PASSAGE TO READ
—————
Can I keep this up? Yes.

No need for blunt rhetorical questions that restate the central problem. Don’t treat us like boss-eyed knuckle-draggers.

And especially don’t present the story’s central conflict – currently the only thing that is keeping your reader reading – then dismiss it. Rather kills the tension, Pat. The tiny soupcon of bathos and plausibility you squeeze out of this is not worth bludgeoning to death the puffer fish of your central hook.

Err… I think my Analogy-Maker 5000 might be malfunctioning this week.

With effort, I pull back from the discomfort.

Whenever prose is too precise, whenever clarity threatens to bestow upon a reader the sights, sounds, smells, tastes and feelings of a fictional scenario, whenever a story looks set to transport its audience to an imagined place and time, pray for the obfuscating grey mists of…

[SFX: SLOW, WET FART, PASSED WITH OBVIOUS DISCOMFORT] Vague-Man!

What does this even mean? Is the protagonist telling us that they move their attention away from the burning in their lungs? Why have you downsized ‘burning’ to ‘discomfort’? This is the problem with compulsively hunting for synonyms – you end up diminishing the impact of your big moments. It’s like writing:

Freezing forks of agony twisted up Abbot’s wrist as the drill bit chewed into his palm. A black ache radiated from the ragged entry wound, thickening. He was blind with pain. Above the whirr of the motor he could hear his own hoarse screams, an ecstatic liturgy of dead tongues as the soreness continued.

Be specific. Actually stop writing, turn away from the screen, close your eyes, and imagine yourself in the situation. Push past the obvious.

I glance left, at the river, and see the reflected sunlight.

Oh, so you can see it now? First off, no need for ‘left’. You’ve already told us where it is. Don’t slavishly position it every time.

Secondly, ‘reflected sunlight’ feels like the most obvious, stock observation of a river one could possibly formulate. Can’t we have something a little more idiosyncratic? Come on now, Pat. Don’t make me drop the e-word twice in a week.

Thirdly, I feel slightly cheated that the narrator can go from ‘how will I deal with this punishing pain?’ to ‘ah – hark at the restorative bucolic multiplicity of nature!’ in a single sentence. This line conveys no sense of a person on a bike, coughing up blood, hating life.

The pain is still there, but it’s in the background. I can handle this.
—————
DATA SECTION
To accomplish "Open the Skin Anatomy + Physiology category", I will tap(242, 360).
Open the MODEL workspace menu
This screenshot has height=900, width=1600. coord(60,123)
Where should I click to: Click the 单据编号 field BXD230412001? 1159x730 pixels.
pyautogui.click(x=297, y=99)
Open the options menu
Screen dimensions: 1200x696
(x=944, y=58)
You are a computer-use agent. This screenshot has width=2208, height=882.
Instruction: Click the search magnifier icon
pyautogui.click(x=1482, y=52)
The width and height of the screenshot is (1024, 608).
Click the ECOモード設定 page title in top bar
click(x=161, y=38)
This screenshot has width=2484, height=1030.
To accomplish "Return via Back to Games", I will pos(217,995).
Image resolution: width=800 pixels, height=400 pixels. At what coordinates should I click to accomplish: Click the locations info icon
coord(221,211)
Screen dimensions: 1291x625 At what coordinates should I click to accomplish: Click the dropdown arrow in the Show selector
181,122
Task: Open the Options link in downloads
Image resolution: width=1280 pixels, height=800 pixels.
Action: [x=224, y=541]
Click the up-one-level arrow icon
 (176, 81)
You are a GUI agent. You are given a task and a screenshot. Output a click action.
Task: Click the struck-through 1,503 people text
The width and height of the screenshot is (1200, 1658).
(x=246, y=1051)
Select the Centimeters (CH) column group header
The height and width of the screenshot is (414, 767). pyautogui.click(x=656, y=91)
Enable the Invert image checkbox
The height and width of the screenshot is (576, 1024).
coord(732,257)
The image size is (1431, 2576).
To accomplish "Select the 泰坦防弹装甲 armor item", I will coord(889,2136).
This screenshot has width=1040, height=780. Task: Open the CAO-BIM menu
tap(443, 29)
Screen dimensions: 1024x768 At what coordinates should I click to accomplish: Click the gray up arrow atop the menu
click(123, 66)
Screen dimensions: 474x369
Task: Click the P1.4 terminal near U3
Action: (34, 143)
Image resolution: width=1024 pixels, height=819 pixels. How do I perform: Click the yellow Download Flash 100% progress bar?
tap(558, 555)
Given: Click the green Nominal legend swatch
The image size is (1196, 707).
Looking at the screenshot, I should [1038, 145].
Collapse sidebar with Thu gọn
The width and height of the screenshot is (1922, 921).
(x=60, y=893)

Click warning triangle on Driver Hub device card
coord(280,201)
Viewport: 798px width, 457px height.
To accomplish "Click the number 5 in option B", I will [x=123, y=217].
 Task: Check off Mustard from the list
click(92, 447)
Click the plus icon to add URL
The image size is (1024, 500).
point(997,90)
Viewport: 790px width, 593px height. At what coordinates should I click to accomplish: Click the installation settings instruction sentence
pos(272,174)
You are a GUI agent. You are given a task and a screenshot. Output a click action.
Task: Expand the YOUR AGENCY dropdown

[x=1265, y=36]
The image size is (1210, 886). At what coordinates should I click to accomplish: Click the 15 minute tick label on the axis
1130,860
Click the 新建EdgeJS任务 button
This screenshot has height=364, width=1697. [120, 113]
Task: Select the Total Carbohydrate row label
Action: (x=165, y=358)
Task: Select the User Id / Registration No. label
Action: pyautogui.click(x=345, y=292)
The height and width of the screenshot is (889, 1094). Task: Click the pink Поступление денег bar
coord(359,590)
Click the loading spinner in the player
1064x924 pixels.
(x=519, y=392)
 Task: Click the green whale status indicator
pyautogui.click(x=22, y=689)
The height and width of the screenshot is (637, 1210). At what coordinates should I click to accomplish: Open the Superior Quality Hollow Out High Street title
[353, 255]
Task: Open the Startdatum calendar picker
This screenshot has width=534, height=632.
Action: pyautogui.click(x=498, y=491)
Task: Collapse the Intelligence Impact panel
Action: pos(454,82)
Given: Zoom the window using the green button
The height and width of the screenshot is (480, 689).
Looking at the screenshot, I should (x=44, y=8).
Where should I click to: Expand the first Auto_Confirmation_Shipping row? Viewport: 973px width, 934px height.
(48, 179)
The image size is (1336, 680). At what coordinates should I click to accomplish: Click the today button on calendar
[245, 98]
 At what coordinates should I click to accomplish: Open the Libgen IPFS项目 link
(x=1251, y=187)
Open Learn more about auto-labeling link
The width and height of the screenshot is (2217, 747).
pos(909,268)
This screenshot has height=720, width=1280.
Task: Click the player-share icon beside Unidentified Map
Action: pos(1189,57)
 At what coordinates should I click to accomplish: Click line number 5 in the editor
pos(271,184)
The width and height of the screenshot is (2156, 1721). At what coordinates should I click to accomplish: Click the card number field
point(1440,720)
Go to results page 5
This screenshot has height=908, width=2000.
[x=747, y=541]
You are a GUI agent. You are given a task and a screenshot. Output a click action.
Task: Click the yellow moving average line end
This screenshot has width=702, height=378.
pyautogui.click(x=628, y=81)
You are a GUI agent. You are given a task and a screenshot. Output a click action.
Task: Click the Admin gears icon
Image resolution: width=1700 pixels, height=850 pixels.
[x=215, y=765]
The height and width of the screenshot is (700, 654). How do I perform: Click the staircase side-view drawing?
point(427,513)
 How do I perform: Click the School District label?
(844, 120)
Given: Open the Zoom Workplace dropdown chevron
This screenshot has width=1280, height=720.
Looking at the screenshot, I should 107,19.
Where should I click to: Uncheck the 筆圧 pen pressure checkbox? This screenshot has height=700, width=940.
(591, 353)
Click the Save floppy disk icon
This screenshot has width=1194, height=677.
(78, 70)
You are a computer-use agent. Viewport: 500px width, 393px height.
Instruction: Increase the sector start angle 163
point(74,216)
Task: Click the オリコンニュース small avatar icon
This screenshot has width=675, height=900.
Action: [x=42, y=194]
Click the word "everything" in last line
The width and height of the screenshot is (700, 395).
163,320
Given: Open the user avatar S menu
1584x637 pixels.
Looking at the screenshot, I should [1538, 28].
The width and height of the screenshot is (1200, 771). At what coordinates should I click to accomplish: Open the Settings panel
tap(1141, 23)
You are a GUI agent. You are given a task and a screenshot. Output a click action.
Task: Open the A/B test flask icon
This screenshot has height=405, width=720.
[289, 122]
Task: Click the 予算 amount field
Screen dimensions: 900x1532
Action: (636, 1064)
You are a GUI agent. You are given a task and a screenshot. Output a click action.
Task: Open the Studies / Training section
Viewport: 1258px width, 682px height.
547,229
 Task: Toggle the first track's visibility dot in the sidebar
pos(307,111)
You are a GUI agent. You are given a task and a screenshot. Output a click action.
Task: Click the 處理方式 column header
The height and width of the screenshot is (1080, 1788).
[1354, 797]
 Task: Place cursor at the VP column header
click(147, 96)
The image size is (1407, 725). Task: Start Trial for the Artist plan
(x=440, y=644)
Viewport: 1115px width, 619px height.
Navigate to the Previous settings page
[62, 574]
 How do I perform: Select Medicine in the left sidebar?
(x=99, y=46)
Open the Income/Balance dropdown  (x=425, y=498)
—————
QUESTIONS ON THE MATERIAL
A. From the writing critique, list everything that clear prose is said to threaten to bestow upon a reader.
B. Continue the writing critique from its final line.

ANSWERS TO THE EXERCISES
A. Sights, sounds, smells, tastes and feelings

B.
Around a bend, and the trail slopes upward. My body protests, but I’m in control.

15 miles to go.

Here’s an idea. Don’t kill the only source of tension in your story then cheerfully announce to the reader that we’re nowhere near the end. In the context of the previous sentences, that ‘15 miles to go’ carries all the doomy odium of a poet at an open mic who flips through their sheaf of crumpled paper and says: ‘I’ll just do… five more.’

If the narrator said:

My hamstrings are fucked. The back tyre is making an odd keening noise. Something hits me in the eye and I’m blinded. I feel my old Achilles tendon injury reasserting itself as I lean into the slope. My mouth is dry. I can barely draw a breath.

15 miles to go.

We would be like – holy shit, this dude/dudette/sweet person is Mayor of Poo-Poo Town. How are they going to make it? I’d better read on to find out!

In your version, they’re ‘in control’.

Cos that’s what readers crave, isn’t it? The promise of 15 miles of competent cycling.

Even if the next page features cyclists kidnapped by aliens or the protagonist whipping out an uzi for some sweet drive-by gunplay against a gang of BMXing ninja droids, your readers will not reach it. The problem you introduced has been resolved. It’s like your story was a little egg, and we heard a little ‘crik crik crik’ from inside the shell, and we gathered round, waiting for it to hatch, then the noise stopped, and after a while we realised that the chick inside was probably dead.

Goddamn it, Pat. Now I’m thinking about dead baby chicks. HOW COULD YOU LET THEM DIE, GOD?